DIRECTIONS FOR THIS TASK :: Although pictures appear in the data, the answer should contain only the lines from its start through the line with "Viewport: 992px width, 500px height.", written out exactly.

MATERIAL FOR THIS EXERCISE ::
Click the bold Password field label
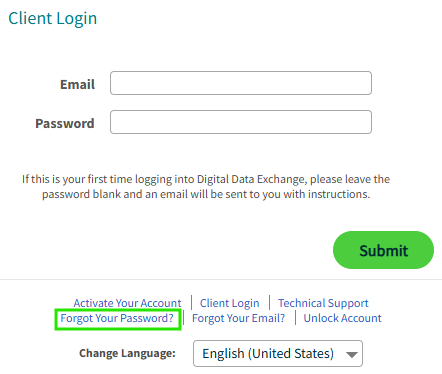The width and height of the screenshot is (442, 374). click(65, 123)
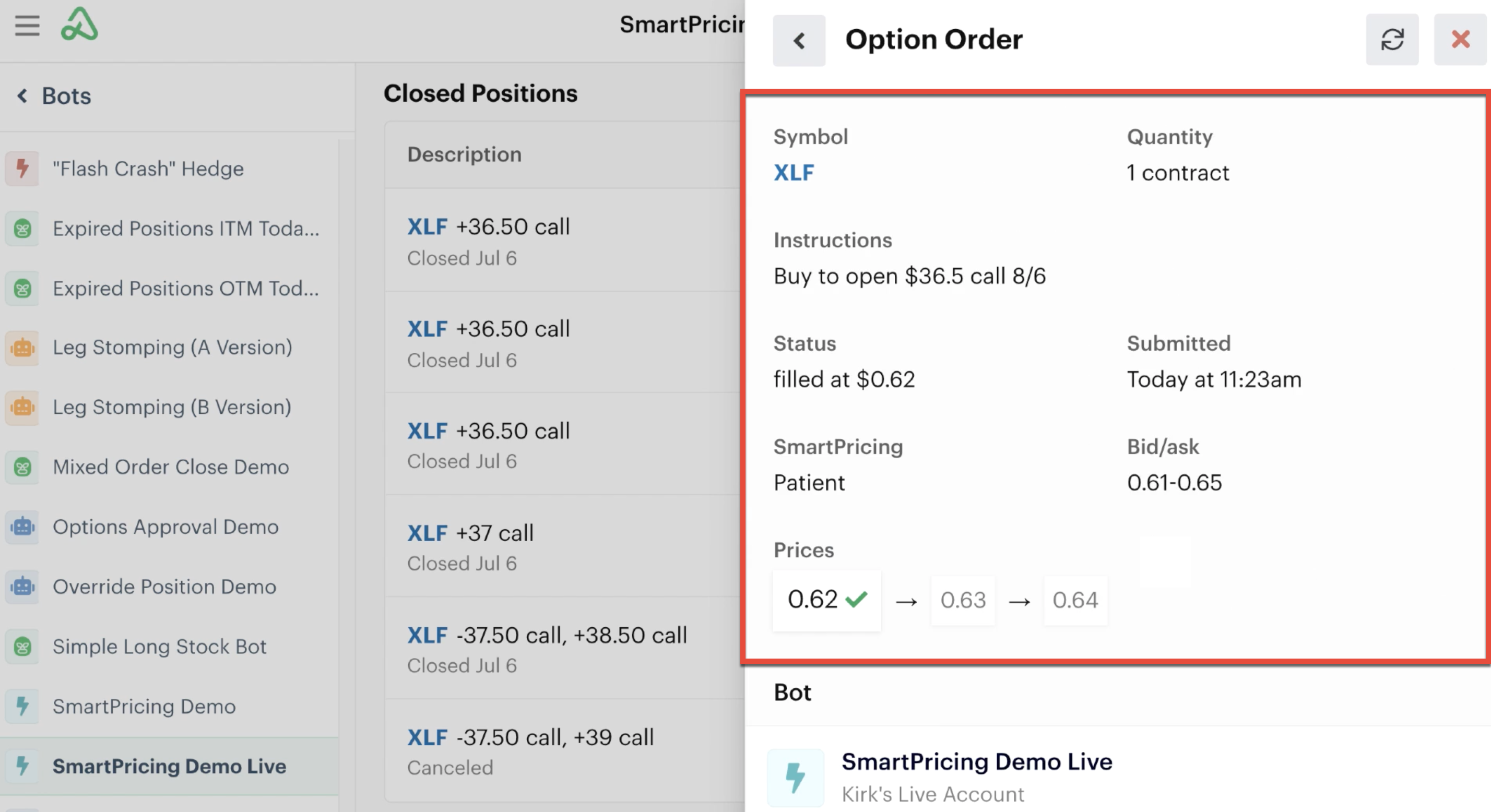The image size is (1491, 812).
Task: Open the XLF symbol link in order details
Action: coord(794,172)
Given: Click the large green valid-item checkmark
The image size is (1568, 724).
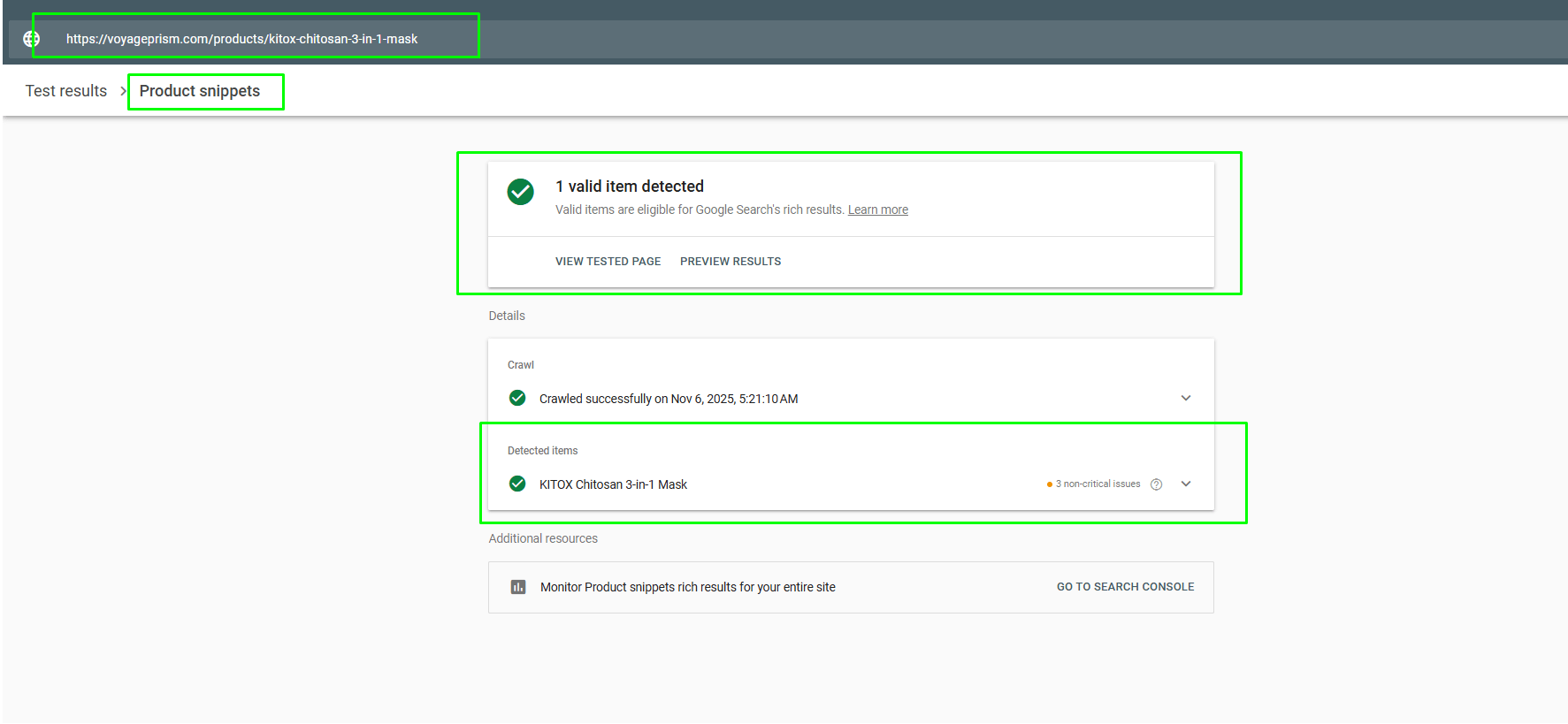Looking at the screenshot, I should [x=520, y=192].
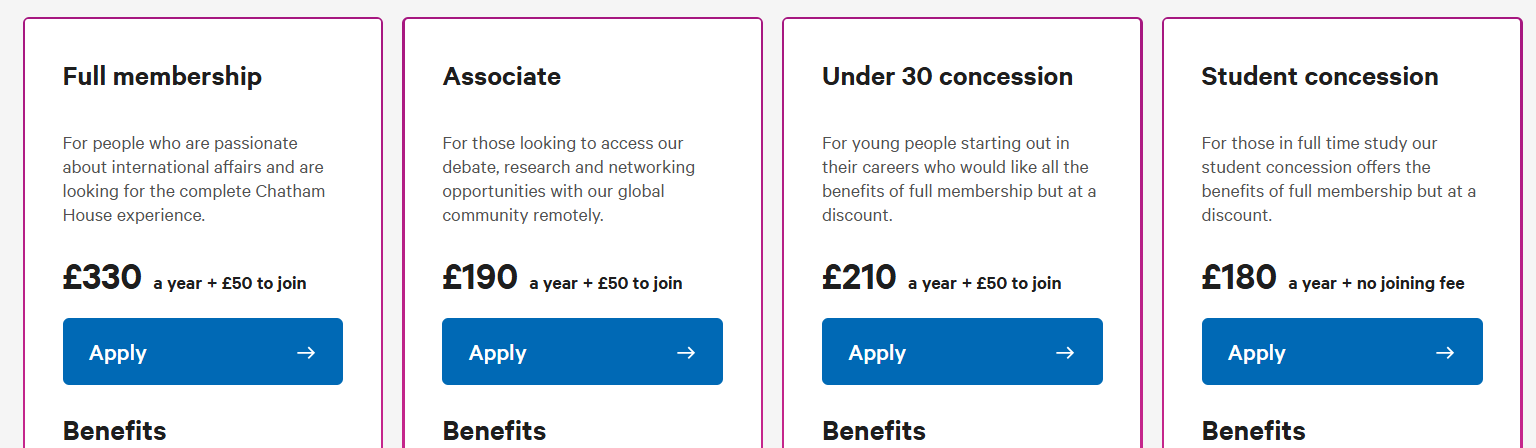Apply for Full membership
The image size is (1536, 448).
coord(202,352)

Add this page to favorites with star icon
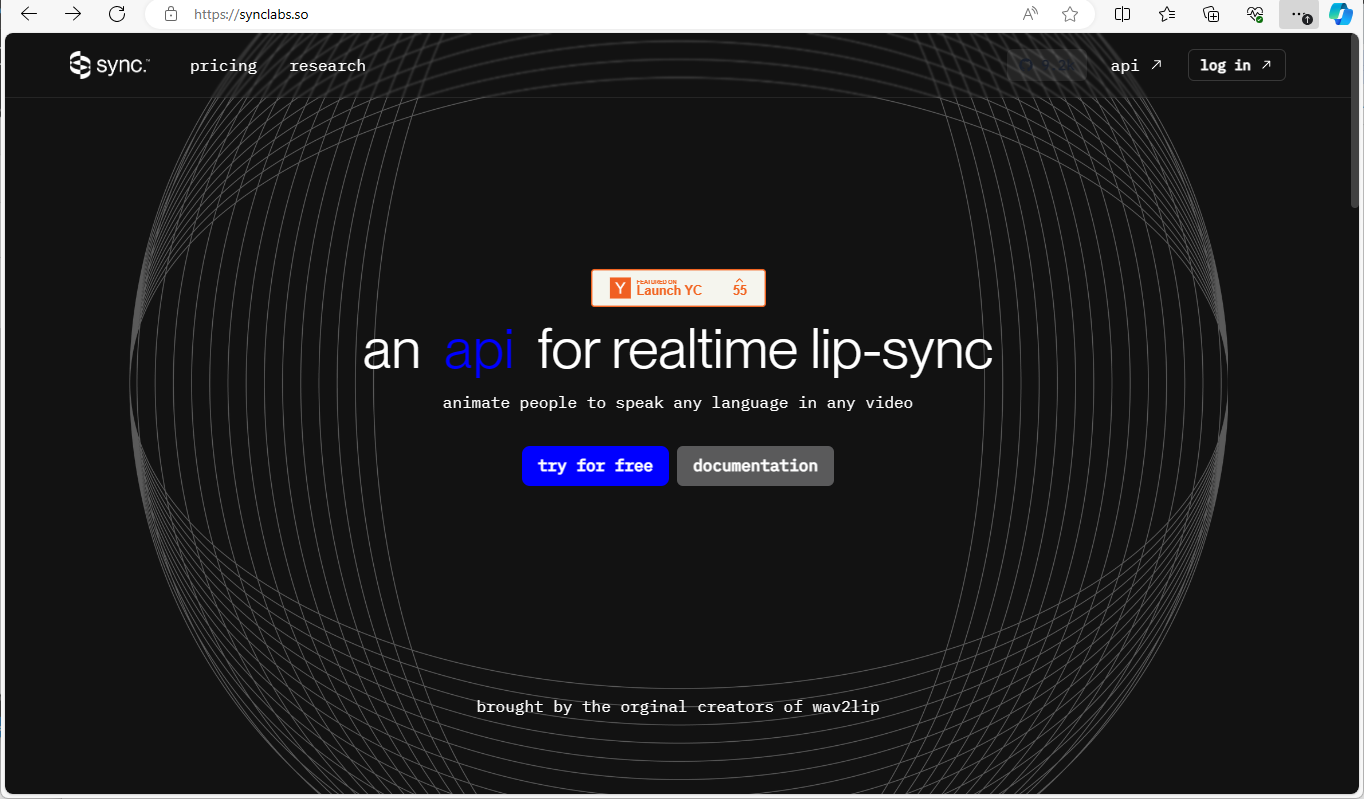(x=1070, y=14)
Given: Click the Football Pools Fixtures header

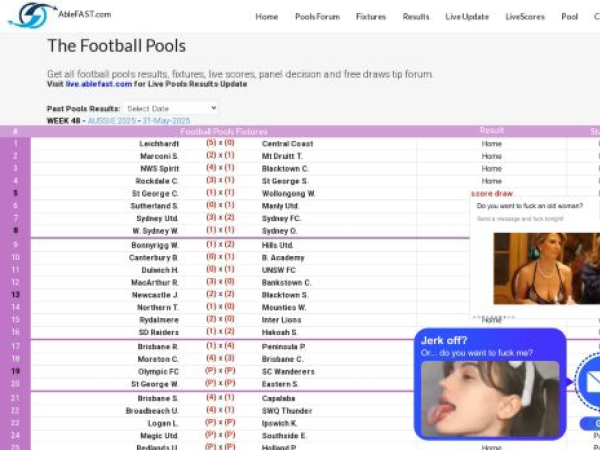Looking at the screenshot, I should click(x=224, y=131).
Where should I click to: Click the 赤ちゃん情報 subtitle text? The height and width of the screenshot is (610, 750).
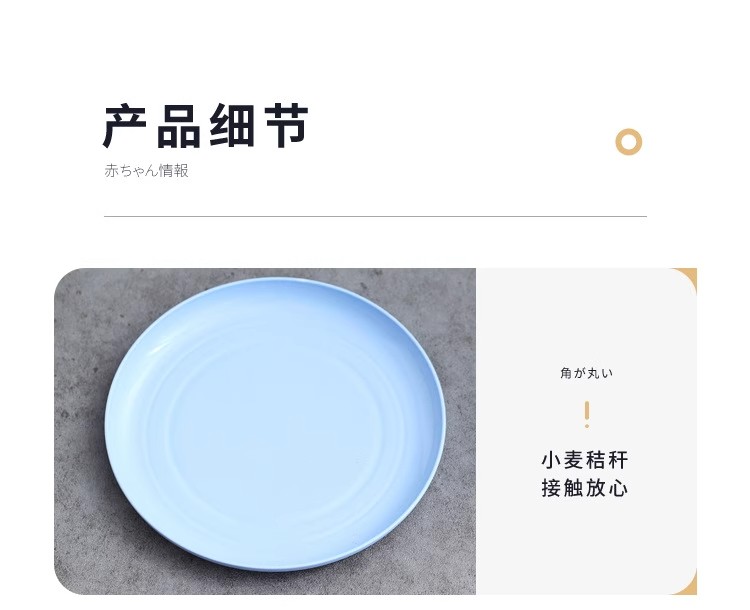146,171
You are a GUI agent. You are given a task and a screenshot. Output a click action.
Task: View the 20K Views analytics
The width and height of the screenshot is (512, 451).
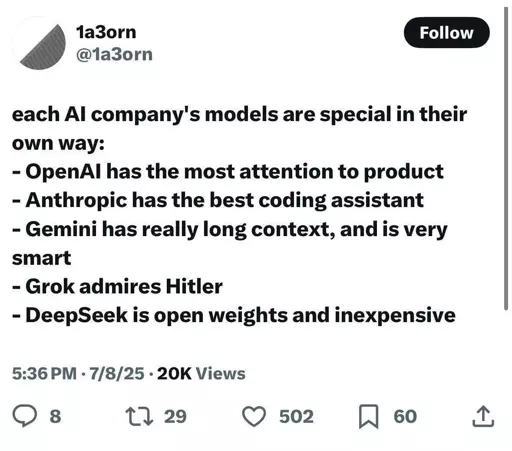tap(201, 373)
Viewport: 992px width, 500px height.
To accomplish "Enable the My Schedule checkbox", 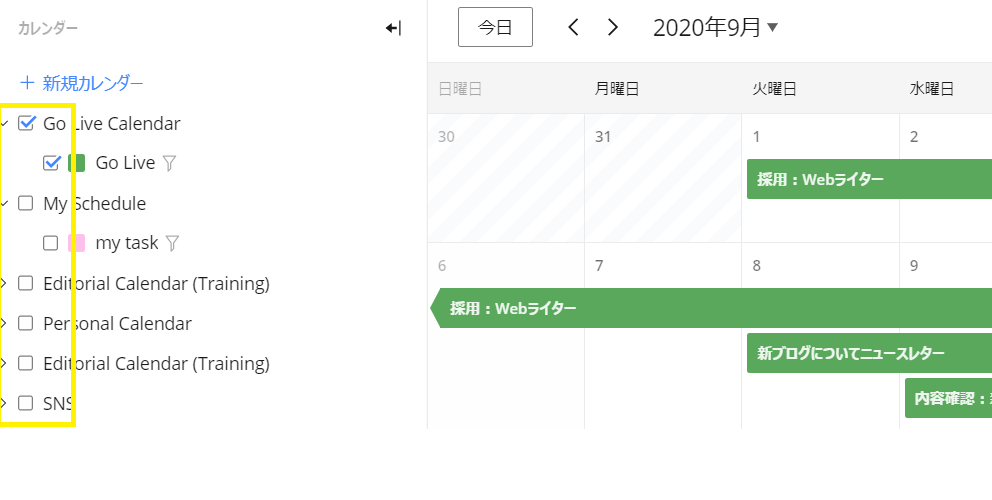I will click(x=25, y=203).
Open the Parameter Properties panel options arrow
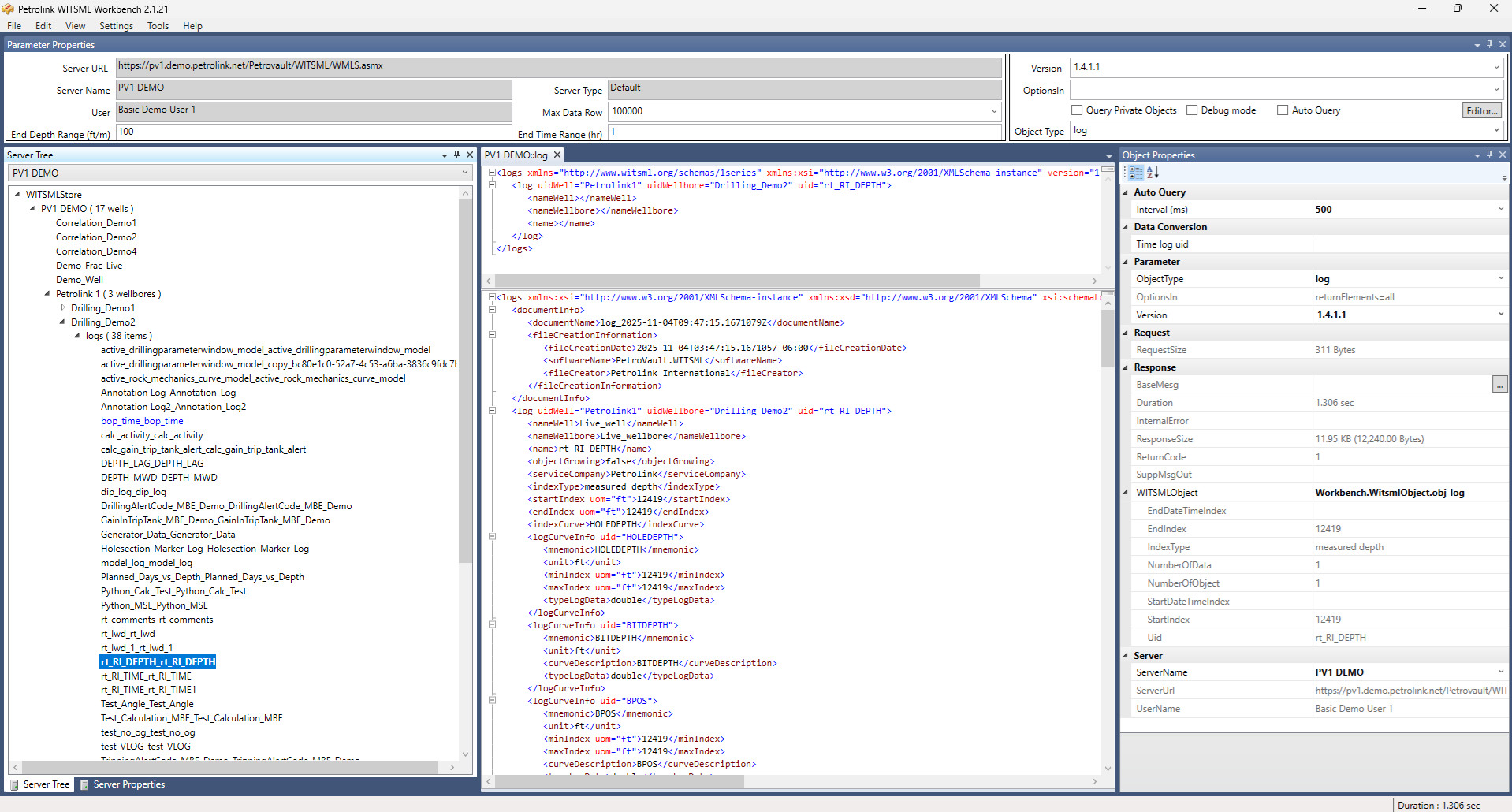1512x812 pixels. click(1477, 45)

SOLUTION TO THE PROBLEM ::
Click the bold Password field label
The width and height of the screenshot is (442, 374). click(65, 123)
The image size is (1491, 812).
Task: Open the XLF symbol link in order details
Action: coord(794,172)
Given: Click the large green valid-item checkmark
The image size is (1568, 724).
Looking at the screenshot, I should [x=520, y=192].
Apply for Full membership
The image size is (1536, 448).
coord(202,352)

Add this page to favorites with star icon
(x=1070, y=14)
Given: Click the Football Pools Fixtures header

Looking at the screenshot, I should click(x=224, y=131).
Where should I click to: Click the 赤ちゃん情報 subtitle text? The height and width of the screenshot is (610, 750).
146,171
You are a GUI agent. You are given a task and a screenshot. Output a click action.
Task: View the 20K Views analytics
The width and height of the screenshot is (512, 451).
tap(201, 373)
Viewport: 992px width, 500px height.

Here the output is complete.